# A Low Power Nano AES Security Algorithm For Image Cryptography

Tabassum Siddiqua T<sup>1</sup>, Antony Joseph Arputha Raj A<sup>2</sup>

<sup>1</sup>PG -VLSI Design, M.I.E.T Engineering College, Trichy, Tamilnadu <sup>2</sup>Assistant Professor, Electronics &Communication Engineering, M.I.E.T Engineering College, Trichy, Tamilnadu

# ABSTRACT

Advanced Encryption Standard (AES) is a specification for electronic data encryption. This standard has become one of the most widely used encryption method and has been implemented in both software and hardware. A high-secure symmetric cryptography algorithm, implementation on field-programmable gate array (FPGA). The proposed architecture includes 8-bit data path and five main blocks. We design two specified register banks, Key-Register and State-Register, for storing the plain text, keys, and intermediate data. This project is simulated by Modelsim 6.4 c and synthesized by Xilinx tool.

## Keywords— Advanced Encryption Standard, Cryptography

# 1. Introduction

An Advanced encryption standard (AES) is one of the secure symmetric cryptography algorithms that is widely used indifferent networks and is the main security part in various applications, platforms, and networks, such as IoT and in other Internet standards. According to the length of the key, AES provides different security levels. Based on the AES algorithm with a 256-bit key is secure enough in the quantum era, which means that this algorithm can provide the security requirement of different levels of IoT applications and protocols.

With AES both the encryption and the decryption are performed using the same key. This is called a symmetric encryption algorithm. Encryption algorithms that use two different keys, a public and a private key, are called asymmetric encryption algorithms. An encryption key is simply a binary string of data used in the encryption process. Because the same encryption key is used to encrypt and decrypt data, it is important to keep the encryption key a secret and to use keys that are hard to guess. Some keys are generated by software used for this specific task. Another method is to derive a key from a pass phrase. Good encryption systems never use a pass phrase alone as an encryption key. Some of the disadvantages of the software implementation of AES are the high latency for processing the data and transmission and consumption of more power.

# 2.AES Algorithm

The Pipelined AES Design for Image Encryption & Decryptionare shown using the figure given below. The Pipelined algorithm is a symmetric iterated block cipher. The block and key lengths can be 128, 192, or 256 bits. The algorithm begins with an Add round key stage followed by 9 rounds





of four stages and a tenth round of three stages. This applies for both encryption and decryption with the exception that each stage of a round the decryption algorithm is the inverse of its counterpart in the encryption algorithm.

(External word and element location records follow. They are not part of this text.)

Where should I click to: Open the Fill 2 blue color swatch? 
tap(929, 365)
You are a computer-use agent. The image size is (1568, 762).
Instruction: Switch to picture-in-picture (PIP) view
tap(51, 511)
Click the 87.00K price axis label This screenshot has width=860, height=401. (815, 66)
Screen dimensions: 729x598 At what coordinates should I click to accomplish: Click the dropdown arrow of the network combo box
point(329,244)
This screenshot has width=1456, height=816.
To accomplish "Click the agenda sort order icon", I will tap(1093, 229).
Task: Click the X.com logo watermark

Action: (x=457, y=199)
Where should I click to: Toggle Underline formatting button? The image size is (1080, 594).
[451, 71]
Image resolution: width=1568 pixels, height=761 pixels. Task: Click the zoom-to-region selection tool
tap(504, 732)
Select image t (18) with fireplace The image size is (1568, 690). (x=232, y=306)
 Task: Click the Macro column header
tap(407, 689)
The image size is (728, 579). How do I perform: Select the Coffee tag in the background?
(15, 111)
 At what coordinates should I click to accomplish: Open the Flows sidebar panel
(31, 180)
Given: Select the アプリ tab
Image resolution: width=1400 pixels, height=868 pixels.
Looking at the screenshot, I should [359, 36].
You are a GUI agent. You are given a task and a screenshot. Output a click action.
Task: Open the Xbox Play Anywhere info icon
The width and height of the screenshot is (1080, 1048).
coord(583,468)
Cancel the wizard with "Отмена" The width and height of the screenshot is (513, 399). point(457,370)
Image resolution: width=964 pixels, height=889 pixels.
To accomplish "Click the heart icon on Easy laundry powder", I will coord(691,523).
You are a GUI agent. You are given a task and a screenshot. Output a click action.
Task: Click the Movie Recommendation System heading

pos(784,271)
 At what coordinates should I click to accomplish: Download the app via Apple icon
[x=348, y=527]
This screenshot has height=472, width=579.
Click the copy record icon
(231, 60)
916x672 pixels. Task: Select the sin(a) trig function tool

#### FIGURE 2.1 AES ALGORITHM

The four stages are as follows:

- Substitute bytes
- > Shift rows
- Mix Columns
- Add Round Key

The tenth round simply leaves out the Mix Columns stage. The first nine rounds of the decryption algorithm consist of the following:

- Inverse Shift rows
- Inverse Substitute bytes
- Inverse Add Round Key
- Inverse Mix Columns

# 3. Methodology

The main contribution of our work is to design a lightweight AES architecture. To achieve this goal, we employ some of the best implementation techniques and design specified blocks according to our goals as follows.

1) In order to reduce the required logic, the Shift-Rows are embedded inside the State-Register.

2) We optimize Sub-Bytes block and share it with key expansion phase and encryption phase.



3) We design an optimized 8-bit block for Mix-Columns with 8-bit input and output that is based on the structure of 8-bit data path, which is followed by Add-Round-Key. In comparison to 32-bit Mix-columns, it is not necessary to store the results in the registers or increase the data path for Key-Register to 32-bit.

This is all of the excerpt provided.